By Josh Barro
Bloomberg Businessweek's Joshua Green is not alone in surmising that, if Mitt Romney is so insistent he won't release his tax returns, they must contain something so damaging that he's better off taking heat for not releasing them. Green has a theory: Romney didn't pay any federal income tax in 2009.
As a member of the ultra-rich, Romney probably wasn’t spared major losses. And it’s possible that he suffered a large enough capital loss that, carried forward and coupled with his various offshore tax havens, he wound up paying no U.S. federal taxes at all in 2009. If true, this would be politically deadly for him. Even assuming that his return was thoroughly clean and legal — a safe assumption, it seems to me — the fallout would dwarf the controversy that attended the news that Romney had paid a tax rate of only 14 percent in 2010 and estimated he’d pay a similar rate in 2011.
In fact, Romney did carry forward a capital loss from 2009 into 2010, so we know he had no taxable capital gains in 2009. But big capital losses alone wouldn't be enough to save Romney from paying any tax.
That's because we know that, in 2010, Romney had about $9 million in 2010 income other than capital gains: interest, dividends, speaking fees and the like. It's unlikely that things were radically different the year before. You can't offset these types of income with capital losses, so Romney would need some other strategy to avoid tax on these kinds of income.
We do know that Romney has at least one source of negative ordinary income: a family trust that reported non-passive losses in 2010. It's possible that this trust also lost money in 2009, and that those losses went to offset Romney's income from interest and dividends.
As NYU tax law professor Daniel Shaviro notes, we have reason to believe Romney's trusts are using strategies that aim to produce tax losses. But the 2010 loss was less than $300,000; in order to get Romney's taxable income down to zero, it would have to have been much larger in 2009.

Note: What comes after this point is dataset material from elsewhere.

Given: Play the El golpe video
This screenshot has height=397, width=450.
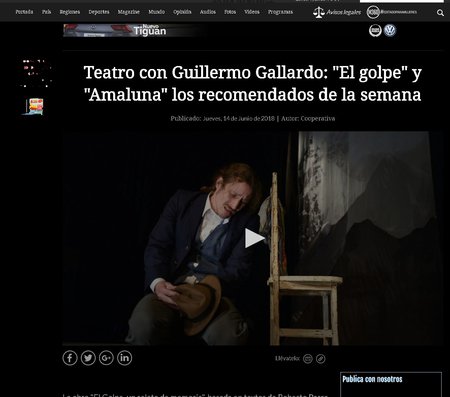Looking at the screenshot, I should coord(255,238).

Then there is the issue of deductions. Romney made about $3 million in charitable donations in 2010. Similarly large donations in a year when his income was beaten up due to capital losses would have meant very large writeoffs. The deduction for charitable donations is capped at 50 percent of gross income, and we know Romney did not hit that cap, as he did not carry forward any non-deductible amounts to his 2010 return. But Romney could have taken other deductions, such as for state and local tax paid, on top of his charitable deduction.

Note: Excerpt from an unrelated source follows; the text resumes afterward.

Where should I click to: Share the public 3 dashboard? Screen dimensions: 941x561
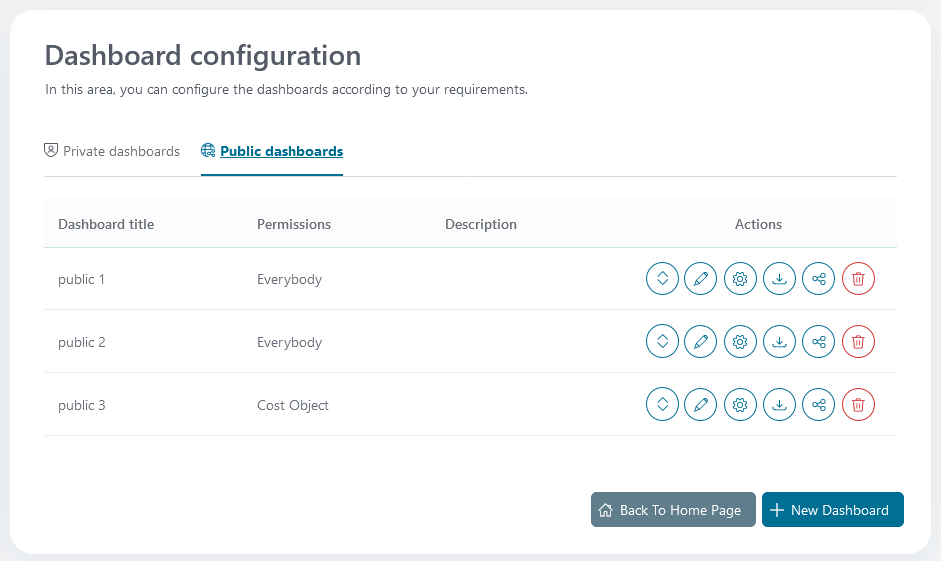pos(819,405)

And we have reason to believe that Romney paid a whole lot of state income taxes in 2009. That's because he took a state income refund of over $400,000 in 2010. Since Massachusetts has a flat, 5.3 percent state income tax, that suggests Romney made enough estimated payments to cover state tax on $8 million more in income than he was actually taxed on in 2009.
All told, these are signs that Romney's 2009 return reflected much less taxable income -- and much less federal tax paid -- than in 2010. Still, it's unlikely that these factors alone could have added up to a tax bill of $0. Of the 35,000 high income taxpayers with no tax due in 2009, by far the largest share achieved that feat by investing heavily in tax-exempt municipal bonds. We know that, at least in 2010, Romney had almost zero income from tax-free munis.

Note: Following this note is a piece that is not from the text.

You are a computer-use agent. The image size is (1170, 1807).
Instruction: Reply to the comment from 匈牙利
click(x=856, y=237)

Matt Yglesias has another theory about what Romney is hiding: that he hadn't always been disclosing the Swiss bank account that's mentioned in his 2010 return. In 2009, the IRS offered an amnesty to taxpayers who had been hiding Swiss accounts: basically, disclose and pay what you owe now, and we won't try to send you to jail. Yglesias wonders if Romney took that deal.
The main problem with this theory is that Romney appears to have listed the account on his Federal Election Commission financial disclosure statement back in 2007, the last time he was running for president. You can see "UBS Money Market Account" on the third page; ABC News notes the account wasn't clearly flagged as Swiss, but it's there. It's possible that Romney told the FEC about the account while hiding it from the IRS, but that doesn't seem very smart.
Still, I suspect there is something in the missing tax returns that the public would strongly dislike. If all we would learn from more years of tax returns is that Mitt Romney is a rich guy who earns lots of income that is taxed at 15 percent, it's hard to believe he wouldn't just release them and get it over with. My bet is on aggressive tax planning strategies that are legally, but not politically, defensible.